I then spoke about a call that I received from a woman who was upset that her husband had asked to die by euthanasia.
“She’s calling me up all upset, saying, ‘My husband would have never supported this, never. What’s happening?’ And we had a long discussion. She found out that the one nurse in palliative care had spoken to him for two hours in the middle of the night, convincing him that it was the right thing to do,”
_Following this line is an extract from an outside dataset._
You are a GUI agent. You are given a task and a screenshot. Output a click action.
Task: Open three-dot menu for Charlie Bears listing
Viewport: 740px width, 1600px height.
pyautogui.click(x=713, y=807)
“They say this is all about freedom and choice and autonomy, and yet you’re getting calls like this.
Angelina Ireland
Harding also interviewed Angelina Ireland, the President of the Delta Hospice Society, an organization that lost government funding because it refused to participate in euthanasia. Ireland said:

“They can kill you at your home, the hospital, long-term care facility, hospice, and now the funeral home. But if one actually wants to live—that’s a lot more difficult. With the firing of thousands of health-care workers across Canada, we cannot so easily access even routine surgeries and tests for our own well-being. Where are the priorities?”
Harding then spoke to Amy Hasbrouck who is a disability leader in Canada. Hasbrouck says:
The Truchon decision in Quebec in September 2019 legalized euthanasia for the disabled across Canada, a decision Hasbrouck believes did more to devalue people with disabling health conditions than empower them.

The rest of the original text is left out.